In our experience, the patients with PCNSLs are recommended surgical cytoreduction before initiating chemotherapy, regardless of the tumor size and location. Because the complications such as hydrocephalus and mass effect can be prevented, the histological diagnosis is possible, and subsequent chemotherapy shows more promising results in our unpublished data.
In essence, the challenging paradigms and written- in-stone traditions are fundamental methods of progression. By questioning these surgical parameters, it is possible that these patients would not only have improved survival but also have more chance to reach CR. Nonetheless, without an adequate prospective analysis on this subject, the future of resection and its role in PCNSL remain shrouded in uncertainty.
Since PCNSLs have low incidence and poor outcome, therapeutic approaches for PCNSL are different throughout the world. More clinical trials are still needed to develop new therapeutic methods for PCNSLs. Some studies evaluating the safety and efficacy of intraventricular rituximab for overcoming the problem of the BBB showed promises. Maybe intraventricular rituximab combined with systemic reduced-dose chemotherapy will reduce the toxicity of systemic chemotherapy but increase the efficacy [6061]. New pharmacologic agents are also evaluated in PCNSL, including lenalidomide, pomalidomide, agents disrupting toll-like receptor, B-cell receptor, JAK-STAT, or PIM kinases [62]. Recently, chimeric antigen receptor-modified T (CART) cells with specificity for CD19 have been used in B-cell malignant diseases [63]. In this study, CART cells were observed in the CSF, suggesting their possibility in treatment of PCNSL. But no study using CART cells for the treatment of PCNSL has been reported. Although these new methods have been developed rapidly, it is likely that the next 5 years of clinical trials will focus on optimization of interventions based on high-dose chemotherapy.

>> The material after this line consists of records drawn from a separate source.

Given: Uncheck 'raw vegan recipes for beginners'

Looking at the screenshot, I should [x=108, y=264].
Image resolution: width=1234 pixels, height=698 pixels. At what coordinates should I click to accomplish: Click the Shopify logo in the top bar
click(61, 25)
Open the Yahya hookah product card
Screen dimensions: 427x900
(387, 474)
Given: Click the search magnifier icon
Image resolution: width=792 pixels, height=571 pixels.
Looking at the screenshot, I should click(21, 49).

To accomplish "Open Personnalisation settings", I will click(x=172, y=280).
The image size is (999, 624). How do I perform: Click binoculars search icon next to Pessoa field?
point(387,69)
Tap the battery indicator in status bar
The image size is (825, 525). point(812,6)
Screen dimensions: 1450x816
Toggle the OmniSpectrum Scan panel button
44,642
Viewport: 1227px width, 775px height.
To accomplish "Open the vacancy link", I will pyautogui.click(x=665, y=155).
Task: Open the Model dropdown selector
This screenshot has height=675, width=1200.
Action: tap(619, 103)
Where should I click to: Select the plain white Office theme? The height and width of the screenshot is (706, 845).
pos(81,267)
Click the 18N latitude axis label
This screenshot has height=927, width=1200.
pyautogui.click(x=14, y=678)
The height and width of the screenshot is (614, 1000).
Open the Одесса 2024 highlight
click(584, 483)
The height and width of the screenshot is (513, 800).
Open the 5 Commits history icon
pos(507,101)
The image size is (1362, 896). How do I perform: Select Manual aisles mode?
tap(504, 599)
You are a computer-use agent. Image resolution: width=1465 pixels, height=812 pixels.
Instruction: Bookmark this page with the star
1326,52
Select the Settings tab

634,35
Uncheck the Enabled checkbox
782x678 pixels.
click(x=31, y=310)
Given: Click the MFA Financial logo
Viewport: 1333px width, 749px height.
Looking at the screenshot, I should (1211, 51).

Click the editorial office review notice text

PCNSL is a rare subtype of extranodal non-Hodgkin's lymphoma. Great progress has been made in the treatment of PCNSL in the past half century. About 40–50% of PCNSL patients may acquire long-term survival, and a significant proportion of them may be cured. Chemotherapy, radiotherapy, chemoradiotherapy, BBB disruption, and surgery are the main approaches for the treatment of PCNSL, which have been reviewed in this paper. Some new therapeutic methods have also been developed recently, but additional clinical trials are needed to evaluate their efficacy. With the development of these new therapeutic methods, we believe that PCNSL patients will acquire a better prognosis.
Notes
This work was supported by a grant from the National Natural Science Foundation of China (Grant No. 81370703). This work was also supported by a national grant from the Romanian Government (PNII-RU-TE-2014-4-1783) awarded to Ciprian Tomuleasa) as well as by a joint Romania - China cooperation grant (57 BM/2016) awarded to Ciprian Tomuleasa, Delia Dima, Liren Qian, and Jianliang Shen).